Somos el vuelo UX026, la vieja nave que cruza y descruza el océano, un pasaje silencioso y sumiso que se forma de un lado del pasillo mientras los perros olisquean nuestros equipajes a la orden de dos milicos que no pasan de los veinticinco años. Somos el vuelo donde el azafato cuenta a un viajero que han encontrado droga escondida entre los asientos del avión muchas veces. Donde cuenta que sabe de buena fuente que dentro de cada uno de estos vuelos viaja un bolero. Yo miro alrededor y no me parece que nadie pueda llevar bolas de coca en sus intestinos. Me miro también a mí. ¿Tengo aspecto de jugarme la vida? Y decido que todo está narrado con un filtro viril de exageración. Y que vete a saber.
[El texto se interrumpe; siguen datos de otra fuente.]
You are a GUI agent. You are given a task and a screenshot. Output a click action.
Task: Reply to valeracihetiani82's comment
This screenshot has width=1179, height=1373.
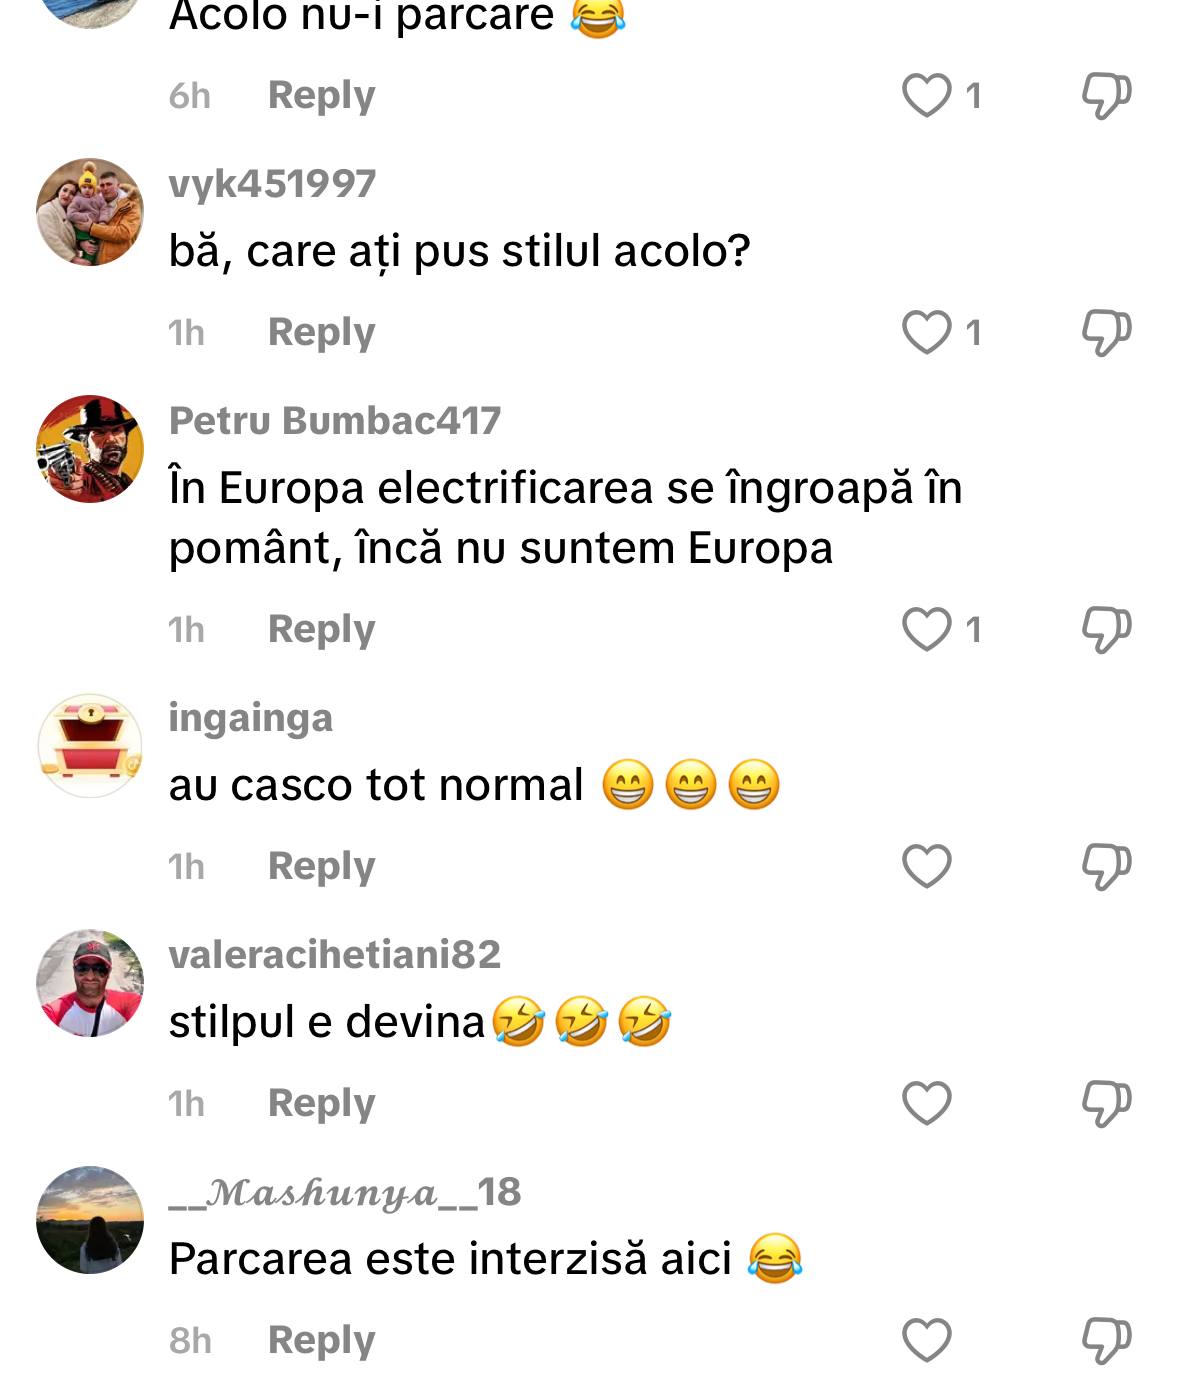pyautogui.click(x=321, y=1103)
Nos pone nerviosos volar, distorsiona nuestro mapa, lleva al límite nuestro cuerpo: equilibrio, circulación y sueño. Y empeora con los años. Sufrimos preventivamente por el jet lag futuro, por nuestros huesos encajados en hileras de asientos ridículos pagados a precio de trono. Pero lo que verdaderamente nos tensa es ese protocolo absurdo de los aeropuertos. Ese código castrense que nos acompleja y nos da miedo con el que una serie de personas ejercen su poder sobre nosotros, los viajeros. Esa mirada de la burocracia por encima del mostrador de la aerolínea. Los ojos del agente de aduanas clavándose en nuestras facciones. Las manos enguantadas en látex de la mujer que revuelve tu bolso pero no sabe tu nombre. Es esa posibilidad instantánea de delincuencia en la que ni nosotros mismos estamos seguros de nuestra inocencia.

Somos los nietos de los que nunca tomaron un avión, los dueños de las pequeñas y grandes distancias, los que han llegado a medirse en un elitista tanto vuelas, tanto vales: en este caso, no habrá culpa, contaminaremos lo que sea necesario verano tras verano; odiaremos las huelgas que nos dejan en casa, las condiciones laborales del personal de tierra de las aerolíneas.
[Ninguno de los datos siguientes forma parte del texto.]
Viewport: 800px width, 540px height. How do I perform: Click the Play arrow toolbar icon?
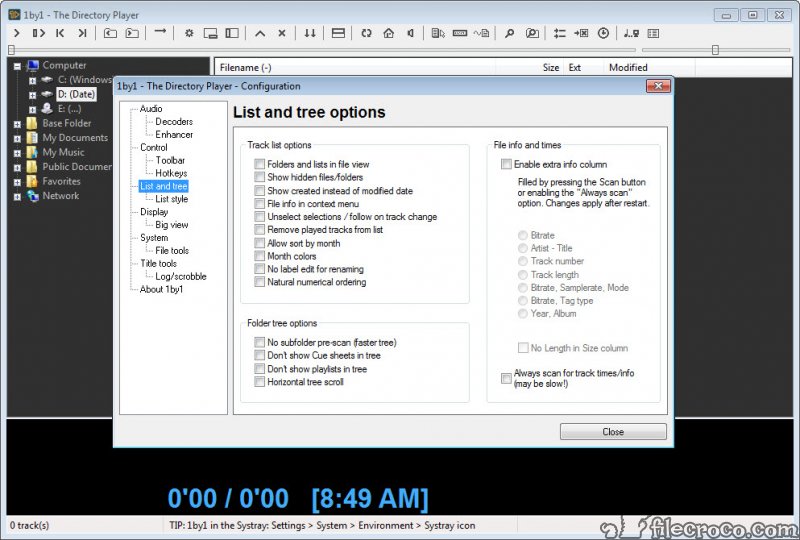coord(17,33)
Y después de las mil alarmas del despertador, con el sueño más grande nuestra vida arrastrado por andenes y bajo fluorescentes inmisericordes, en fila india y a paso ligero, con nuestros documentos en su página correcta y en la mano. Tanto como que nunca hemos sido tan buenos ciudadanos y obedientes, puerta tras puerta, paso a paso, hasta llegar al avión, donde, si hay suerte, nos darán de comer en unas extrañas bandejitas de hospital que nos encantan.

Que tengan buen viaje. Nos leemos al regreso.